Manila: Monday’s Philippine presidential election to replace Benigno Aquino is likely to turn on five key issues that candidates agree weigh on the minds of many of the nearly 55 million voters:
Crime
Popular anxiety over Filipinos’ personal safety has pushed tough-talking Rodrigo Duterte to the top of the polls. The nation has been troubled for decades by Muslim and communist insurgencies, Islamist militants, clogged courts and a corrupt police force.
Duterte has pledged to apply his success fighting crime as mayor of the major southern city of Davao, in which vigilante death squads are accused of killing hundreds of petty criminals during his two-decade rule, to the rest of the country.
Poverty
President Aquino delivered six per cent annual economic growth while in office and won international plaudits for helping to improve the fortunes of a nation long known as one of Asia’s basket cases.
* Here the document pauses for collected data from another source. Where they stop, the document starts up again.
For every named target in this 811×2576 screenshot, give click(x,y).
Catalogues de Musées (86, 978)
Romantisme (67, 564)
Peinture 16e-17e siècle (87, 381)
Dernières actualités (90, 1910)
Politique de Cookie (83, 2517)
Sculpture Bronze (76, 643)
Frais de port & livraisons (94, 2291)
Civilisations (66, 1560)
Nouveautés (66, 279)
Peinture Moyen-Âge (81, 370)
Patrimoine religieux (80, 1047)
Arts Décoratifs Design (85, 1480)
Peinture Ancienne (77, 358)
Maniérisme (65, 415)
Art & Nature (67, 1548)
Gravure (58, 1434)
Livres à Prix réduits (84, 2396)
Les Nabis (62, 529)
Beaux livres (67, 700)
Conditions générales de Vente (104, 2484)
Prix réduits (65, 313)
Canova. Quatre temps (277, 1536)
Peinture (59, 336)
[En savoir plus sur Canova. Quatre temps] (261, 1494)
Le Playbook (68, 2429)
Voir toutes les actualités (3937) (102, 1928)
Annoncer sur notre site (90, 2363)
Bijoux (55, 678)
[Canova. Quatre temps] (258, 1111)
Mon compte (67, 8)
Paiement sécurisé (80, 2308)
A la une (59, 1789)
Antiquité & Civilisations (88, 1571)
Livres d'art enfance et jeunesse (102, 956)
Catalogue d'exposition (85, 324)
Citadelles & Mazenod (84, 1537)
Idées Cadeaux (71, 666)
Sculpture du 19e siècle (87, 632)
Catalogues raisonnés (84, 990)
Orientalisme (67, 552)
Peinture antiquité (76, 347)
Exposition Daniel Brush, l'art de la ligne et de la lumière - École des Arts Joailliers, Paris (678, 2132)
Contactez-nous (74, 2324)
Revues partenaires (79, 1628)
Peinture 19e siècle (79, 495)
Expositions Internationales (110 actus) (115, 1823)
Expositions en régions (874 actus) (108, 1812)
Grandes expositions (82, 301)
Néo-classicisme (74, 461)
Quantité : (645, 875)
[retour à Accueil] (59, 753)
However one in four Filipinos still live on less than $1.30 a day, little changed from when he came to power in 2010. Millions still go abroad, away from their families, to find decent-paying work.
A devastating rich-poor divide has worsened, and Duterte has hypnotised millions of Filipinos with vows to take on the elite that control the economic levers.Rebellions The Philippines is plagued by two of Asia’s longest-running insurgencies. The rebellions by separatist Muslim rebels and communists, have killed tens of thousands of people, and they continue to claim dozens of lives each year.
Aquino failed to secure peace on either front, although he did get close with the Moro Islamic Liberation Front, the biggest Muslim rebel group.
All major presidential candidates have vowed to pursue peace, but with varying plans.
Service breakdown
Manila’s commuters suffer some of the world’s longest and most tortuous commutes as packed roads and trains have crumbled after decades of under-investment, neglect and corruption, while other basic services are faring little better.
The better-funded Aquino government’s efforts to catch up on infrastructure spending were hampered by frequent project delays, not helped by courts that have been criticised for interference.
Corruption
Berlin-based Transparency International ranked the Philippines the 95th least corrupt out of 168 countries in its 2015 global corruption perceptions index. This was 39 places better than its 134th ranking when Aquino came to office in 2010.
But even though Aquino had predecessor Gloria Arroyo arrested and put on trial for vote fraud and graft, critics say he has barely scratched the surface and that bribes are still the fastest way to get any business done.